● EXCERPTED PASSAGE:

:::

Lorenzo Holzknecht

Personal information
- Nationality: Italy
- Born: 12 December 1984 Sondalo, Italy
- Died: 13 April 2023 (aged 38) Val di Rhêmes, Italy
- Height: 178 – 68kg

Sport
- Sport: Skiing

Medal record
Ski mountaineering
Representing Italy
World Championships
| Gold medal – first place | 2010 World Championship | Relay |
| Silver medal – second place | 2011 World Championship | Team |
| Bronze medal – third place | 2010 World Championship | Team |
| Bronze medal – third place | 2015 World Championship | Team |
European Championships
| Gold medal – first place | 2009 European Championship | Relay |
| Gold medal – first place | 2012 European Championship | Team |
| Silver medal – second place | 2009 European Championship | Team |
| Bronze medal – third place | 2009 European Championship | Single |

= Lorenzo Holzknecht =

Italian ski mountaineer (1984–2023)

Lorenzo Holzknecht (12 December 1984 – 13 April 2023) was an Italian ski mountaineer.

== Early life and career ==
Holzknecht was born in Sondalo on 12 December 1984. He started ski mountaineering in 2001 and competed first in the same year. He became a member of the national team in 2002.

== Death ==
Holzknecht died alongside two other people in an avalanche near the Tsanteleina mountain on 13 April 2023. He was 38.

:::

● RECORDED INFORMATION:
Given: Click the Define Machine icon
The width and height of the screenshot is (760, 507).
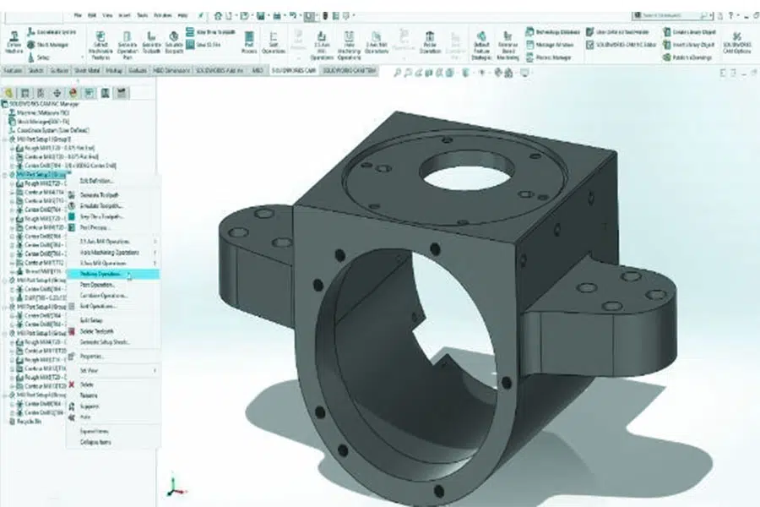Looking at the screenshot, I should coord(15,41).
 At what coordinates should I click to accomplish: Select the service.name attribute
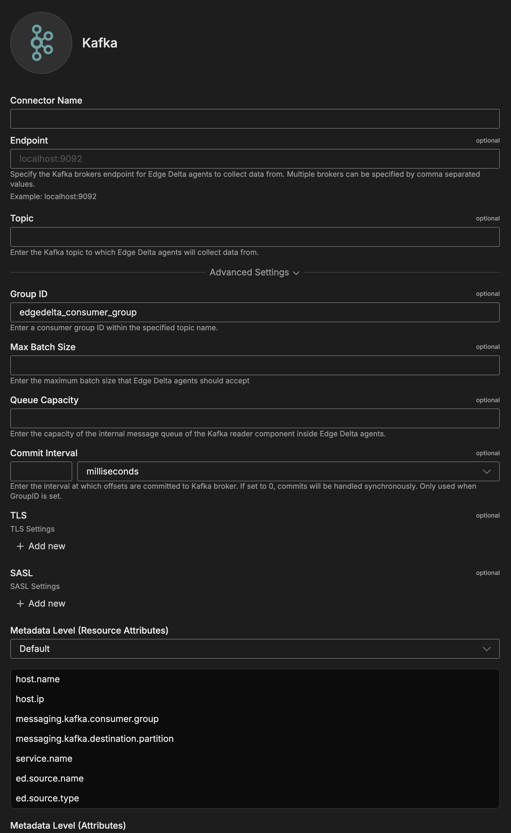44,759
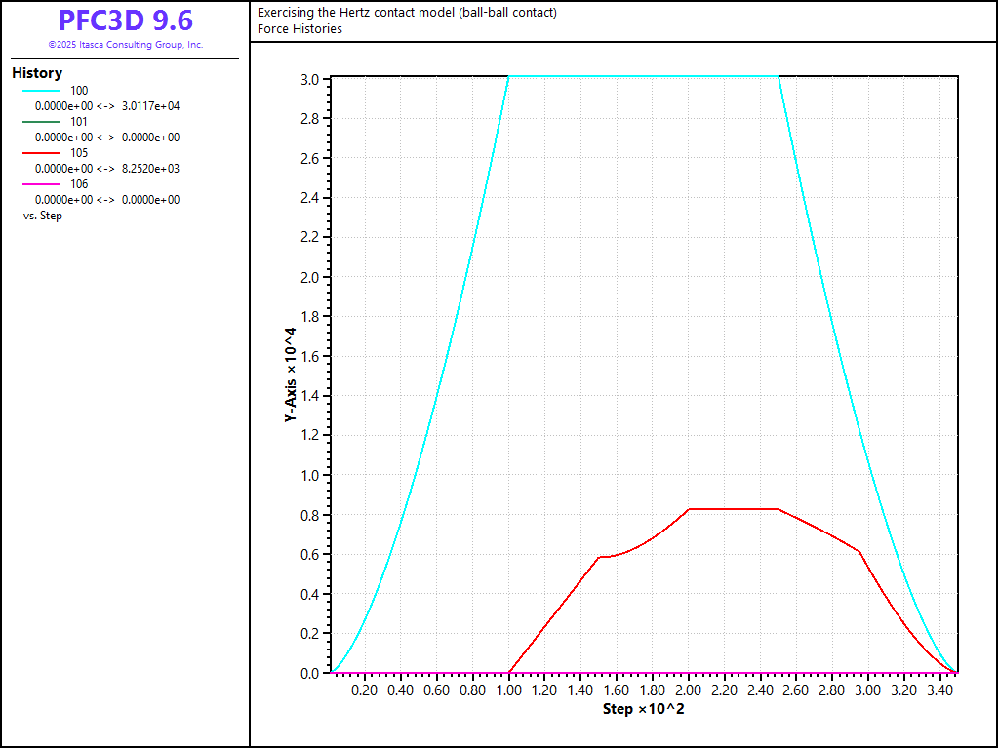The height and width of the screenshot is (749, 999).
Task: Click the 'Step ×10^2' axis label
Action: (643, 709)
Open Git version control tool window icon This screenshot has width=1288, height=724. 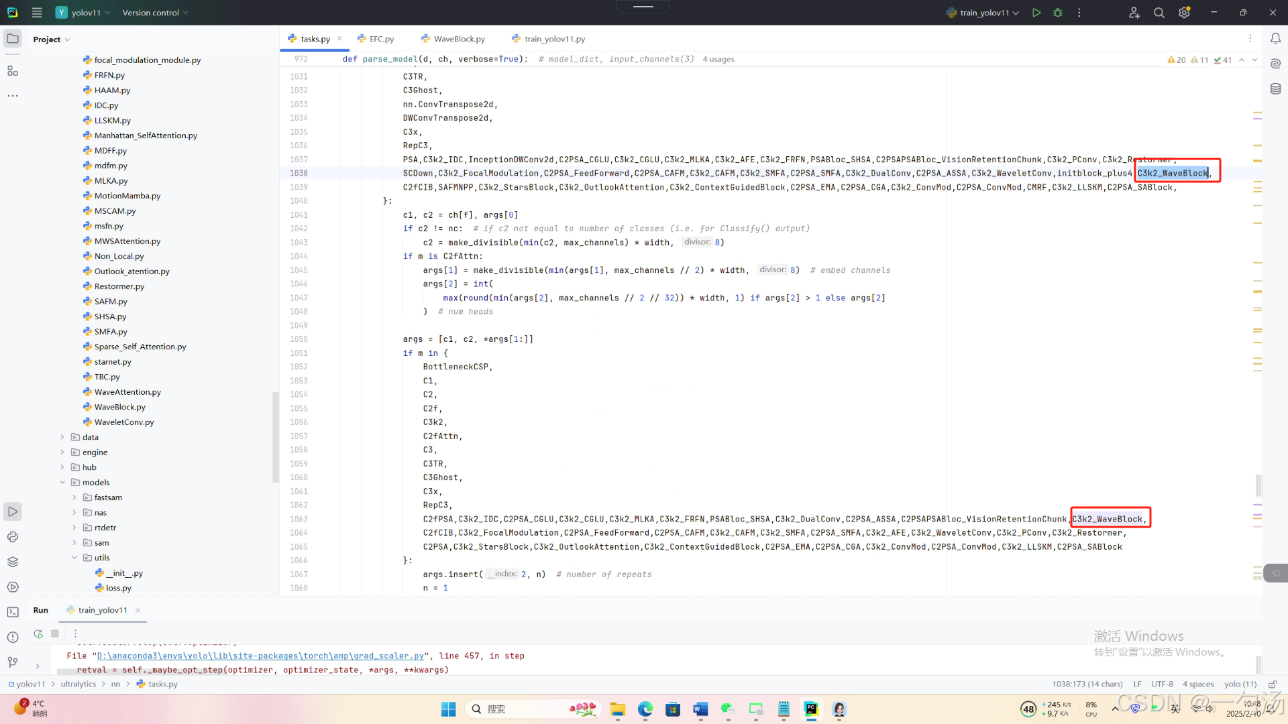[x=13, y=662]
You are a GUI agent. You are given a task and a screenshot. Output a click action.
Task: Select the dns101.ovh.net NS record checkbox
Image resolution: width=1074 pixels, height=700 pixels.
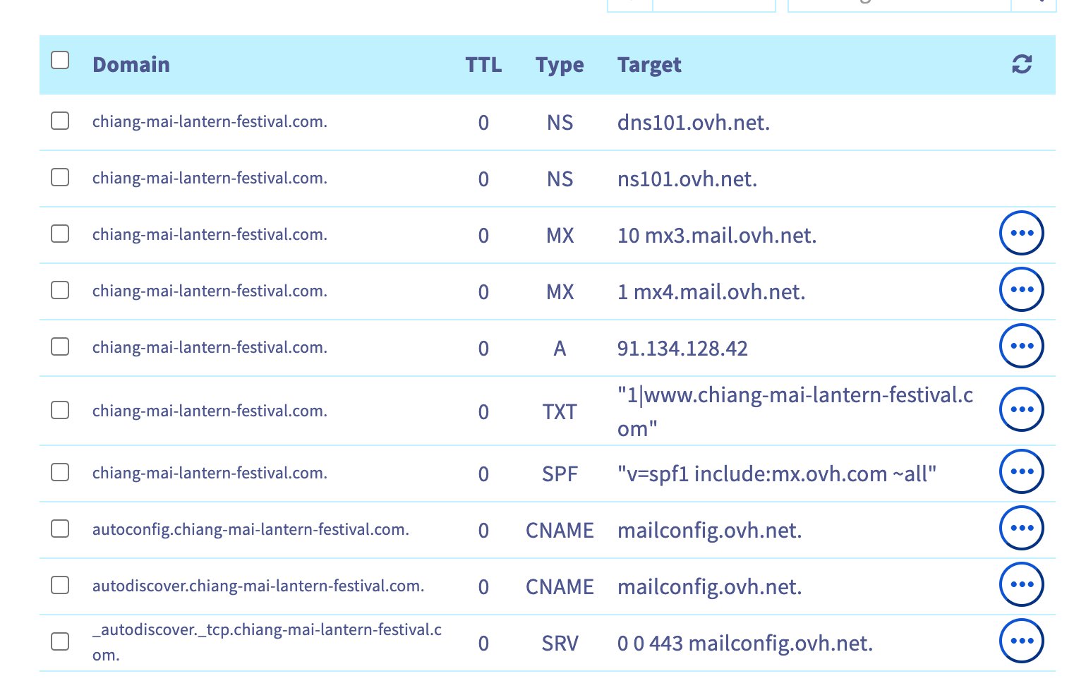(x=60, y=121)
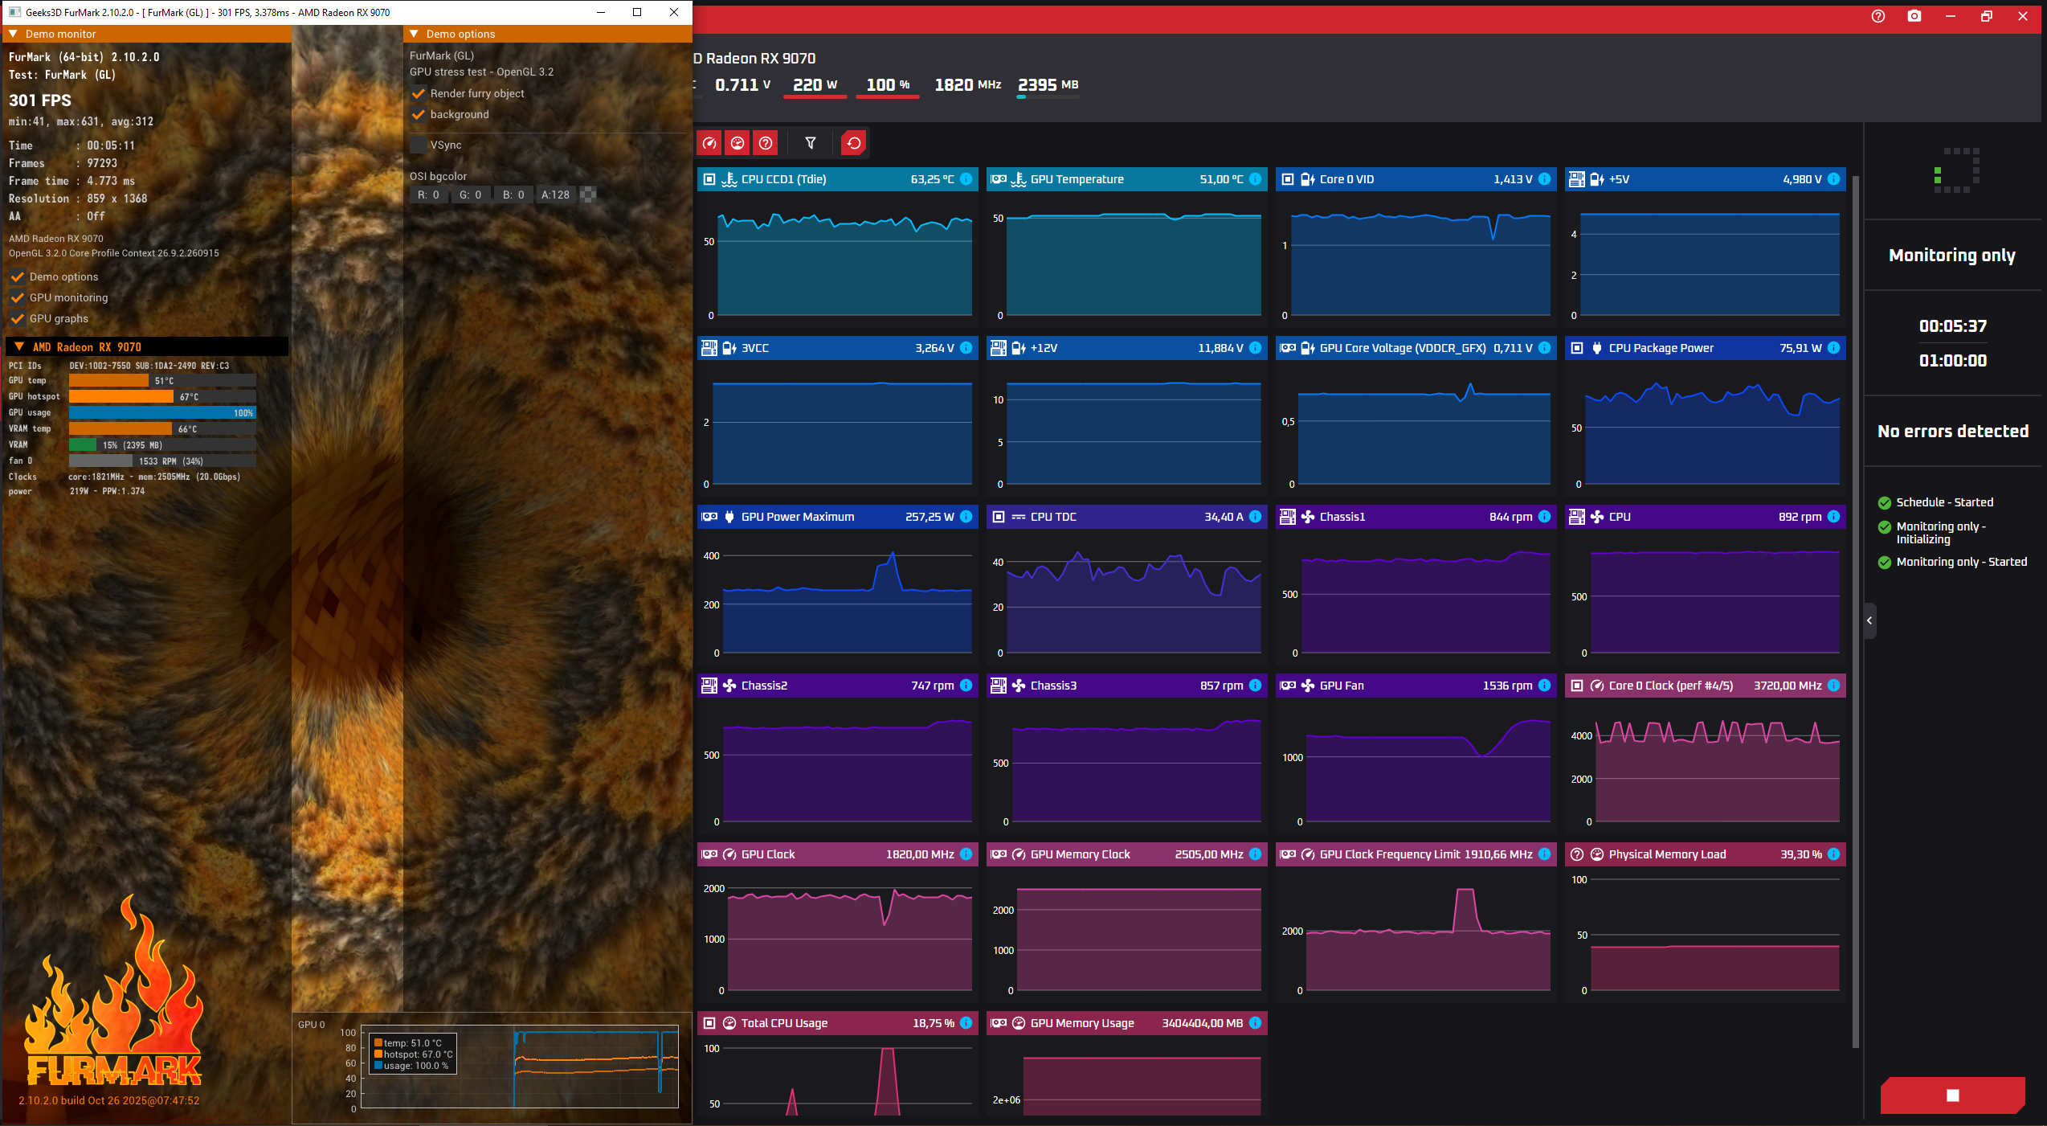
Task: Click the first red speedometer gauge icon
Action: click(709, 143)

:::

● ACTIONS TO TAKE:
A – Please reproduce the stretch of the Lorenzo Holzknecht article from "Italian ski mountaineer (1984–2023)" through "2023. He was 38.".
B – Using the Lorenzo Holzknecht article, explain in one to three sentences how he died at age 38.

● EXPECTED RESULTS:
A –
Italian ski mountaineer (1984–2023)

Lorenzo Holzknecht (12 December 1984 – 13 April 2023) was an Italian ski mountaineer.

== Early life and career ==
Holzknecht was born in Sondalo on 12 December 1984. He started ski mountaineering in 2001 and competed first in the same year. He became a member of the national team in 2002.

== Death ==
Holzknecht died alongside two other people in an avalanche near the Tsanteleina mountain on 13 April 2023. He was 38.

B – Holzknecht was killed by an avalanche near the Tsanteleina mountain on 13 April 2023. Two other people died in it with him.